Sir! This is a house of worship!

I try to be a considerate husband. To that end, I try not to make the wife do my laundry too often. Case in point, I often will give my pants the ole smell test at the end of the day. If they look good and they smell good, then they don't really need washing, now, do they?

Well one day, I put on a pair of pants that had passed the smell test on Sunday morning. Later during church, I noticed that I had somehow managed to tuck my pants leg into my sock again. At least that's what I presumed, becuase something about how pant leg was hanging just wasn't right. I discretely looked down to see what was up.

I have to say, I go to the kind of church where it just isn't considered appropriate to pull your underwear out of your pants. But that's exactly what was happening. I guess time I'd worn them, I pealed everything together (no visuals please) and didn't really shake the pants out before throwing them back on the shelf. The underwear had now worked its way down and was falling out my pants.

What in tarnation was I suppoed to do now? If I bend over and get them, I run the risk of calling attention to the situation. Oh, hi there! Don't mind me, I'm just pulling my underwear out of my pant leg. Neat trick, huh? Not a good plan.

Perhaps I could use my left foot to work it out of my pant leg and then just kick it under the bench and come back later for it. But we've got some kids who like to crawl around under the benches after church. I can see it now. Some kid popping up "look at me mom!" wearing my underwear on his head. We sit at the same spot every week, so I'm sure mom would look straight at me. Clearly a worse plan.

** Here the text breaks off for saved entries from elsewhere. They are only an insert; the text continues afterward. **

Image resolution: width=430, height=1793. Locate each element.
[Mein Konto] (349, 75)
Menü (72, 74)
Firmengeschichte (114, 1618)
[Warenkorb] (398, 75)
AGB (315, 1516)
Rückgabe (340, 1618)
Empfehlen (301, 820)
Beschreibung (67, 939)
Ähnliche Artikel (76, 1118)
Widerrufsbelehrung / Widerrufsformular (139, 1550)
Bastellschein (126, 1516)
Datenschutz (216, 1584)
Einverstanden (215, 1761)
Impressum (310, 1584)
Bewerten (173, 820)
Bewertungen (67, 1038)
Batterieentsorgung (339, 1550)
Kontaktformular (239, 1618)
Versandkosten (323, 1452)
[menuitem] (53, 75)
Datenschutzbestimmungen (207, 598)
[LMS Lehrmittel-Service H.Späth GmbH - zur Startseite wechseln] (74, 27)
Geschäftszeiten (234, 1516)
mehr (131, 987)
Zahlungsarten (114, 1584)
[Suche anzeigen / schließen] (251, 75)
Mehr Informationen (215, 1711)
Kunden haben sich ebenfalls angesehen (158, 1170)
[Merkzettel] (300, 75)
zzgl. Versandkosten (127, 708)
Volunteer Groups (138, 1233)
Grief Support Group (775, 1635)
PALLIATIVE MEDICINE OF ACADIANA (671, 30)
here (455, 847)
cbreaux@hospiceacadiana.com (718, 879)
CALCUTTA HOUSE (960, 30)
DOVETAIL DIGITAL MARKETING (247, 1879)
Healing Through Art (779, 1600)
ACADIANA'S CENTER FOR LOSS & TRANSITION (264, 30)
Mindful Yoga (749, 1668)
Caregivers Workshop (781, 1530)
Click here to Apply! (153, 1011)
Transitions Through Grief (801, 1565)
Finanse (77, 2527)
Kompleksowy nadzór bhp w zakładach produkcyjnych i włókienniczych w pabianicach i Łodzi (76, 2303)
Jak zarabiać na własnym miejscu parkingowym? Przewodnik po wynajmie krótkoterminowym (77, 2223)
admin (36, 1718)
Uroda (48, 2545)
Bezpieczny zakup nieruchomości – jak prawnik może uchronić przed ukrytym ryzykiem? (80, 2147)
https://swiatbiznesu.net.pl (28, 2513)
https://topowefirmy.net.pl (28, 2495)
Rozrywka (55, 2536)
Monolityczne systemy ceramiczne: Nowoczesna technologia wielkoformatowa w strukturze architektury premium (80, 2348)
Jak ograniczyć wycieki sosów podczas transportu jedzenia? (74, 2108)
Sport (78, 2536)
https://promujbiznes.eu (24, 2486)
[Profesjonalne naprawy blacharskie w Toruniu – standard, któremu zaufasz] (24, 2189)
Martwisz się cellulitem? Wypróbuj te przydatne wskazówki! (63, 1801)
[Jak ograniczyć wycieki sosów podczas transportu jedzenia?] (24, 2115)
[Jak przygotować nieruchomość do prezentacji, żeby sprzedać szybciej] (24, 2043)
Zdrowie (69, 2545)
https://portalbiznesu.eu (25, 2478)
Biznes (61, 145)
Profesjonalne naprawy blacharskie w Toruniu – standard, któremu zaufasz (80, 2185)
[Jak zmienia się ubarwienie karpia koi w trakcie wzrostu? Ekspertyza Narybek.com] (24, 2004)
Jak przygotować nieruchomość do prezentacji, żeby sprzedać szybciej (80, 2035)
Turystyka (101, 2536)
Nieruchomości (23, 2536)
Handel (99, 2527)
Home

Only a little bit was sticking out. Maybe if I was careful, it would just stay there. You know how everybody laughs at you when you trail toilet paper stuck to your shoe everywhere? Well, I suspsect underwear would be worse. Maybe they would fall out nobody would see where they came from! Yeah, except that I didn't know for sure if this was one of the pair my mom had written my name on. Another rotten plan.

There were no good plans. I decided the original plan was the best. I waited until we were about to sing. As every body was leaning forward for hymnals, I smoothly leaned over and walked it out with my fingers, wadding it up in the process. It was then a simple matter of slipping it into my pocket. As far as I know, the only person who saw it was Charlene, and her only because I whispered "look what was in my pant leg". I still can't quite resist embarassing her a little bit given these unique opportunities. I'm sure anybody who looked at us singing that hymn was probably very impressed with how we were beaming with joy.

By the way, I soundly rejected titling this story "While In Church, Keep It In Your Pants". I do have some sense of propriety.